More than five months after the volatility spike of August 24, 2015, regulators continue to review how financial markets held up, what fault lines showed themselves, and what can be done to reinforce market structure for the next trading blitz.
The U.S. Securities and Exchange Commission is still on the case. An 88-page whitepaper published in December was only the regulator's first step in its review process, noted Daniel Gray, senior special counsel with the SEC’s Division of Trading and Markets.
“The initial report was to get the horse before the cart,” Gray said in a Jan. 28 conference call with members of the Securities Trading Association. “The idea was to get all of that data out there as a foundation, and then sift through the data to find the meat.”
On Monday Aug. 24, U.S. market participants woke up to news that China shares fell almost 9% overnight. The Dow Jones Industrial Average sank 7% at the open before recovering almost half of that by day’s end. Market volatility as measured by the CBOE Volatility Index touched a six-year high; equity trading volume totaled more than 14 billion shares, the most since 2011.
Traders and investors have noted that markets withstood the volatility burst well overall, as there were no broad disruptions or downtime. But the day didn’t do without a hitch; the opening of the trading day was messy, as only about half of S&P 500 stocks were trading on the New York Stock Exchange five minutes after the opening bell, and there were price dislocations for some exchange-traded funds.
All 22 data points included in the SEC whitepaper are taken from publicly accessible data, such as found in the SEC’s Market Information Data Analytic System (Midas), which answers the ‘how’ questions but not the ‘who’ behind the ‘what’ of August 24, according to Gray. “It’s conceivable that there might be a part two if there was some additional information that popped up from non-public regulatory data.”
Likely sources of additional insight might come from an examination of the responses of the individual self-regulatory organizations (SROs) or from the discussions coming out of the SEC’s Market Structure Advisory Committee, which meets on February 2, he added.
Unless further investigation changes the regulator’s conclusions, Gray is certain that that the events of August 24 are not similar to the so-called flash crash of May 6, 2010.

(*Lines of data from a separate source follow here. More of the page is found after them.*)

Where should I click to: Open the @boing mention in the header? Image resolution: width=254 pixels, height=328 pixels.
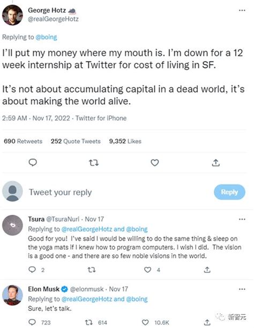[46, 37]
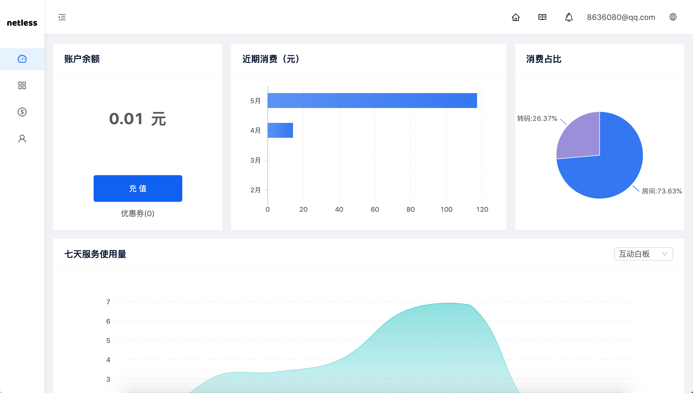
Task: Collapse the sidebar with the menu-fold icon
Action: 62,17
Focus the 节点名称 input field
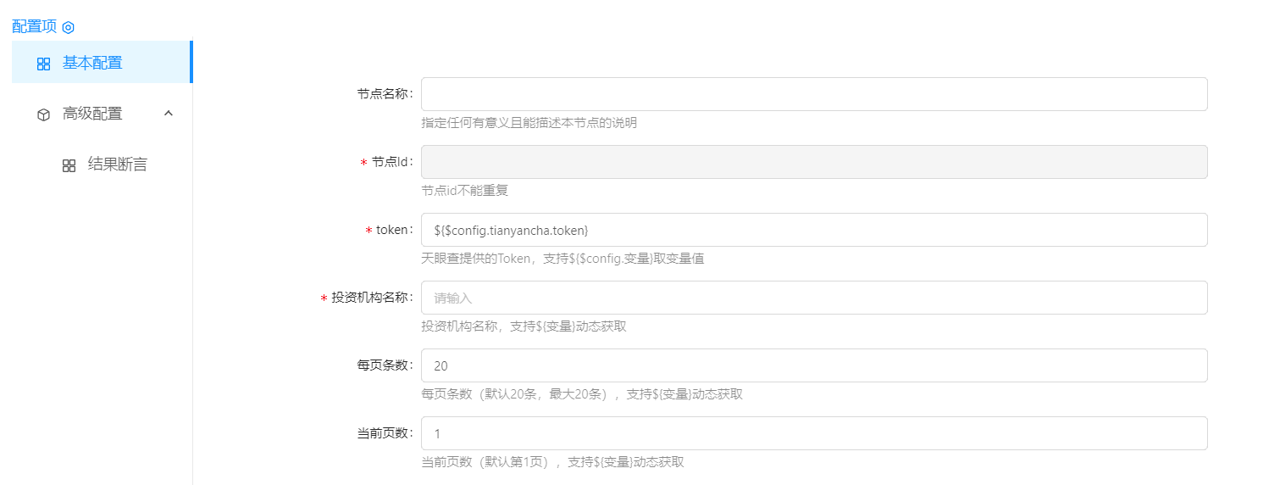The height and width of the screenshot is (485, 1280). (x=813, y=94)
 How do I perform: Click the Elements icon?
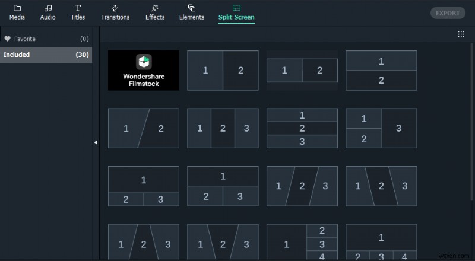192,8
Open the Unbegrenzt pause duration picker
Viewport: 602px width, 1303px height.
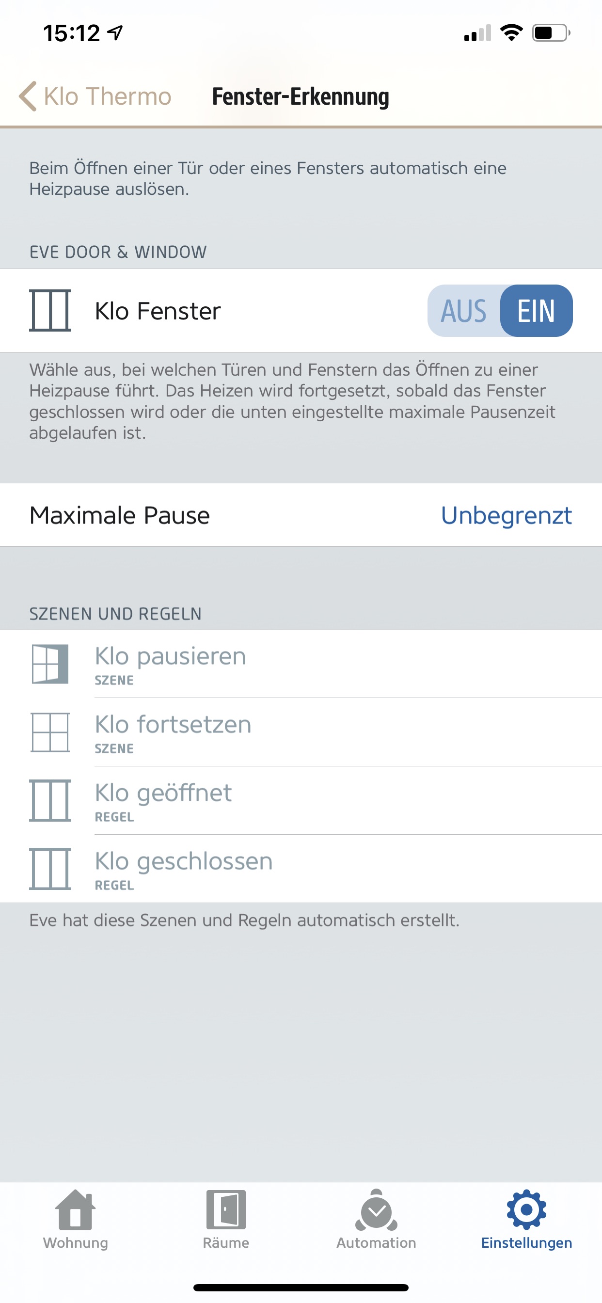(506, 515)
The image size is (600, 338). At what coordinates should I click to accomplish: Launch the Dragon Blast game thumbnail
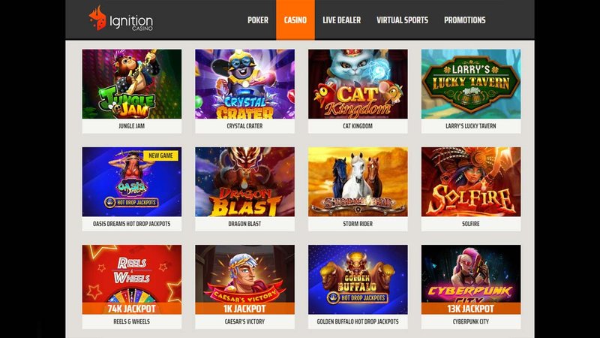245,182
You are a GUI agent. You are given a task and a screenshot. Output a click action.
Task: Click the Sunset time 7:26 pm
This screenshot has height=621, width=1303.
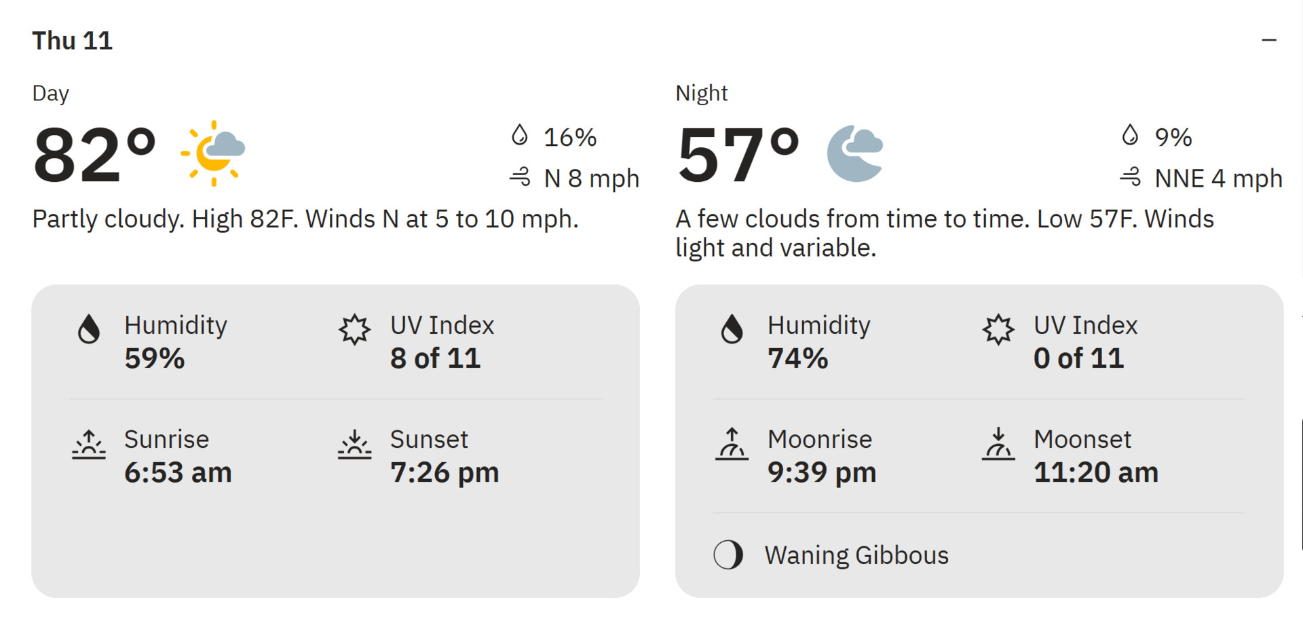[445, 472]
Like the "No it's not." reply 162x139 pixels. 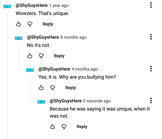tap(30, 56)
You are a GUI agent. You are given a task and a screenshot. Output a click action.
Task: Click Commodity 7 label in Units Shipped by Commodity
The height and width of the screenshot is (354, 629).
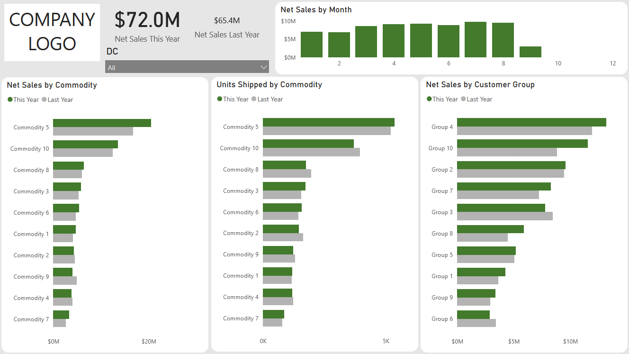[x=241, y=318]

That disruption took place in the middle of the day without any particular news driving the rapid decline of thousands of issues before an almost similarly rapid reversal, he noted. “On August 24, there was a very substantial selling prior to the 9:30 am market open of the equities exchanges. The broad market was down 5% as was indicated by the SPDR and e-mini then the market opened down around that much. The market absorbed quite a bit of selling with a decline between 7 and 7.5% before reversing and closing around 4%.”
Overall, the regulator considers that the price discovery mechanism behaved itself.
“Cleary, there was something going on over the weekend that lead to some pretty widespread selling,” said Gray. “But there didn’t seem to be any problems with the plumbing and exchange systems. The other systems also seemed to work relatively well.”